[EXERCISE] Output every line of the material below word for word, leaving out the pictures.

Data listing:
****

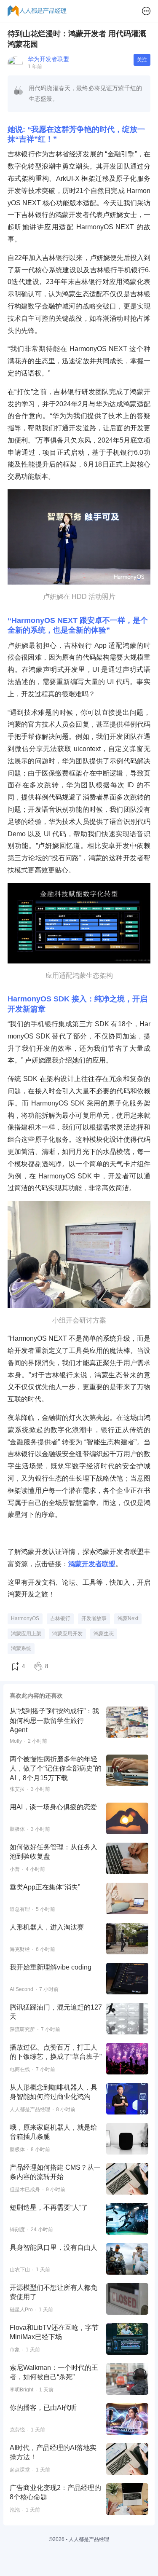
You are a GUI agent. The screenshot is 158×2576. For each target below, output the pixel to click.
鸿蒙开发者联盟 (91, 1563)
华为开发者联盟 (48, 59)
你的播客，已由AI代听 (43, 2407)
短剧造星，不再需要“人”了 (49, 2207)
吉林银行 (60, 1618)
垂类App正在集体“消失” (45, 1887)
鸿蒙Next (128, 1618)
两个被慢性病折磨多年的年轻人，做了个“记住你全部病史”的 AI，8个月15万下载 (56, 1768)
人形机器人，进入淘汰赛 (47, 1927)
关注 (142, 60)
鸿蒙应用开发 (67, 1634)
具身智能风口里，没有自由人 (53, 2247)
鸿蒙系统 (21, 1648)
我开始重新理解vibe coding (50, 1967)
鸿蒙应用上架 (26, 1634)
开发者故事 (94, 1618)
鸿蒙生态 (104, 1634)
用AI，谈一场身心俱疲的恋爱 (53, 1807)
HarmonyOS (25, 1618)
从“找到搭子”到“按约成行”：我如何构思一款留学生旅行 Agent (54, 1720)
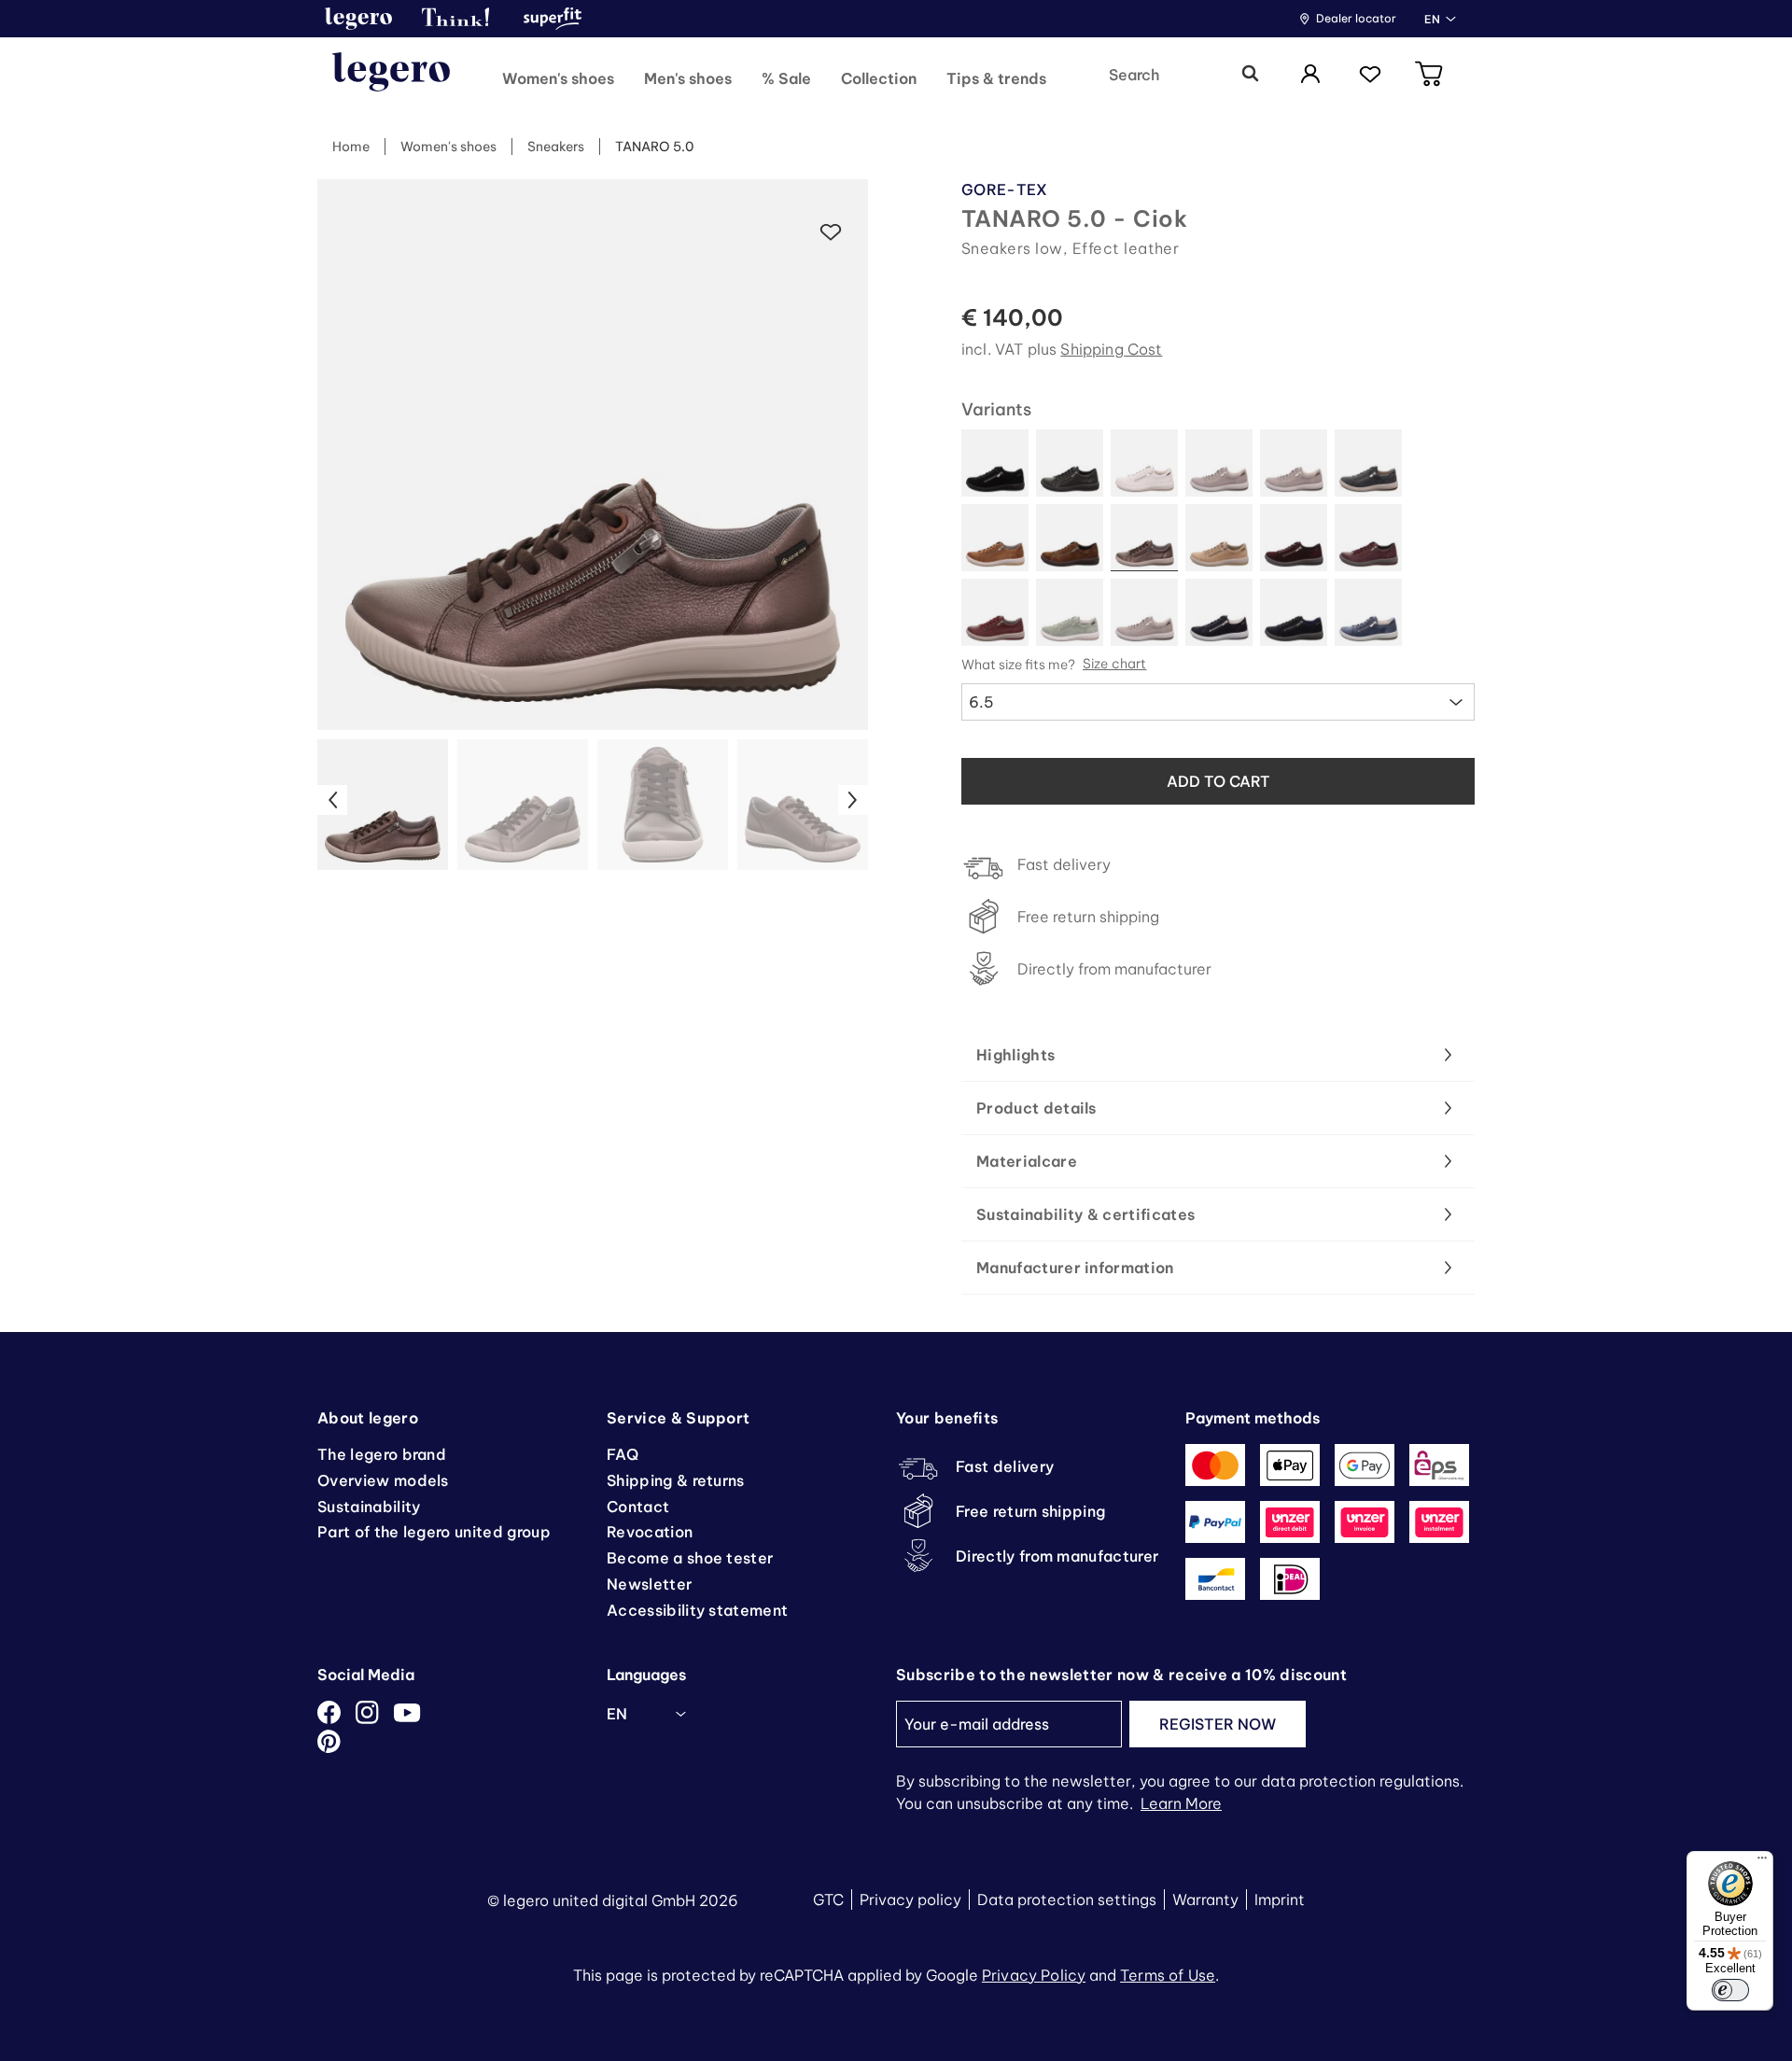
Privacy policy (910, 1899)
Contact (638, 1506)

****

[FINISHED ANSWER]
You are a GUI agent. The screenshot is 158×2576. For each target below, output the pixel to click.
鸿蒙开发者联盟 (91, 1563)
华为开发者联盟 (48, 59)
你的播客，已由AI代听 (43, 2407)
短剧造星，不再需要“人”了 (49, 2207)
吉林银行 (60, 1618)
垂类App正在集体“消失” (45, 1887)
鸿蒙Next (128, 1618)
两个被慢性病折磨多年的年轻人，做了个“记住你全部病史”的 AI，8个月15万下载 (56, 1768)
人形机器人，进入淘汰赛 (47, 1927)
关注 (142, 60)
鸿蒙应用开发 (67, 1634)
具身智能风口里，没有自由人 (53, 2247)
鸿蒙系统 (21, 1648)
我开始重新理解vibe coding (50, 1967)
鸿蒙应用上架 (26, 1634)
开发者故事 (94, 1618)
鸿蒙生态 (104, 1634)
用AI，谈一场身心俱疲的恋爱 (53, 1807)
HarmonyOS (25, 1618)
从“找到搭子”到“按约成行”：我如何构思一款留学生旅行 Agent (54, 1720)
Privacy policy (910, 1899)
Contact (638, 1506)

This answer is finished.